So if you long to hold on to the tradition of shaking hands with strangers with a straight face, turn back right now.
Still there? I warned you.
Welcome to the world of competitive meet and greet, or as we like to call it, "meet & defeat." The object of this underground game is simple – you try to greet more people than any of your friends. It's a game of quantity, with the winner earning a free lunch after church from all the losers. All you have to do is greet as many people as you can. Sounds easy right? Wrong. The objective is easy. The methods are anything but.
I honed my skills over a 22-year period as a pastor's kid. Sunday, after Sunday, I was there in church, shaking hands. Patting backs, high fiving until I could five no more. Slowly but surely I worked my way up the ranks, but at some point I lost my joy. Meet & defeat felt like something I did as a profession, not a passion. The thrill was gone. Until I met you. You have inspired me to come out of retirement. You readers have reminded me what is fun and hilarious about church. You have put a spring in my step. Starting this Sunday, if you see me at North Point expect to witness a whirlwind of hands and hellos, a veritable grab bag of greetings just flying around as I make my way through the crowd during the 20-second meet and greet window. If I speak at your church, plan on me coming down from the pulpit and shaking hands like a man on a mission, shouting, "don't call it a comeback, I've been here for years" a la LL Cool J.
But before I do, before I make my triumphant return to the noble sport of meet & defeat, let me level the playing field. Here are the secrets it took me more than two decades to learn:
1. Sit strategically.
A lot of rookies make the mistake of thinking that if you want to shake a lot of hands, you have to sit in the middle of a row. Bad move. After meeting everyone directly to the North, South, East and West of you, you'll only have added earned four points and you'll be boxed in. Sit at the end of the second to last row. You'll still have access to three of the four points mentioned above, but with the fourth spot unencumbered, you'll be free to run up and down greeting people in other rows. The points will pile up.

# [WHAT IS ASKED]
**1)** Please condense the paragraph of the meet & defeat piece that begins "Welcome to the world of competitive meet and greet," keeping its main facts.
**2)** Carry the meet & defeat piece forward from its final sentence.
The records have no connection to the meet & defeat piece.

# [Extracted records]
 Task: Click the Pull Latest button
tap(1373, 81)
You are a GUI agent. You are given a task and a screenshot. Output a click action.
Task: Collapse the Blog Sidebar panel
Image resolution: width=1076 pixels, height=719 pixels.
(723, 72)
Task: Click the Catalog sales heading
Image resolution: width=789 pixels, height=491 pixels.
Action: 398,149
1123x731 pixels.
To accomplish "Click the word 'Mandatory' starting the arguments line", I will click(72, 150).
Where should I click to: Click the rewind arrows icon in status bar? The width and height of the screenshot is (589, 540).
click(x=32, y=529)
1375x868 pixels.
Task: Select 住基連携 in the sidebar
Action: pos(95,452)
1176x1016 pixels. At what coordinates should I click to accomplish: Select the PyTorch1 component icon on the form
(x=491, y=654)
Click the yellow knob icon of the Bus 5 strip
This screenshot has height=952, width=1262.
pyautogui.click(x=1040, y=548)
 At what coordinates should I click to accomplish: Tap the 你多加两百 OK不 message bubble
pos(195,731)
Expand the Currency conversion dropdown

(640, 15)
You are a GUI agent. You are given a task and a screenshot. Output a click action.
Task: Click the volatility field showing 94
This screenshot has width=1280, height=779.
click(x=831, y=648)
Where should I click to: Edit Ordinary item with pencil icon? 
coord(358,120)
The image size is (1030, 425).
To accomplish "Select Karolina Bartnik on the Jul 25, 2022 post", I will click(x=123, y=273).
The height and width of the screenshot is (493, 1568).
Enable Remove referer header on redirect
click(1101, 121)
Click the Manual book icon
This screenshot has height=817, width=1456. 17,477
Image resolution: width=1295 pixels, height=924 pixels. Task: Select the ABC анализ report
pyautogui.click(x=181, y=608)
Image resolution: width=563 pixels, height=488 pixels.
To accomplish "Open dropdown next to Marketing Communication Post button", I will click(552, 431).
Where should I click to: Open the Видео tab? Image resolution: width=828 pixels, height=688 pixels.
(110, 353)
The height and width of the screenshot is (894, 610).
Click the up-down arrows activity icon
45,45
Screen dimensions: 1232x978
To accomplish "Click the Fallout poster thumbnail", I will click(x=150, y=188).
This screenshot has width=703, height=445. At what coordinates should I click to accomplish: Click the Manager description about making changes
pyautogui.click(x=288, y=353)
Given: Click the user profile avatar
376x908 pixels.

# [ANSWERS TO THE PROBLEMS]
**1)** Competitive meet and greet, nicknamed "meet & defeat," is an underground game in which you try to greet more people than any of your friends. The winner gets a free lunch after church from all the losers. The goal is easy, but the methods are not.

**2)**
2. Analyze the people around you.
This isn't like the Marines, when it comes to meet & defeat, if you want to win, you have to leave a man behind. Avoid sitting near people that seem to be slow dancing with their coffee cup. You know the type, they're holding it with both hands, really savoring the warmth. They'll have to put down that cup if you want to shake their hand and that's going to cost you precious time. Also take note of who is right or left handed near you. Avoid lefties if it all possible. They might force a "left switch" on you at the last second, insisting that you use your left hand to shake. (If you're left handed, you can still excel at meet & defeat, but it's going to take some extra work.)
3. Use all your tools.
I don't love to give high fives or fist bumps in most social situations. But for 20 seconds every Sunday morning, I make an exception. Use the high five to run down the entire front row, slapping each hand as if you just hit a home run and are greeting your teammates. Use the fist bump for long distance greets where you can't comfortably shake hands over an aisle. Never use the double hand shake, where you sandwich your two hands around somebody else's hand. Huge waste of time. Also a little sweaty.
4. Distract and conquer.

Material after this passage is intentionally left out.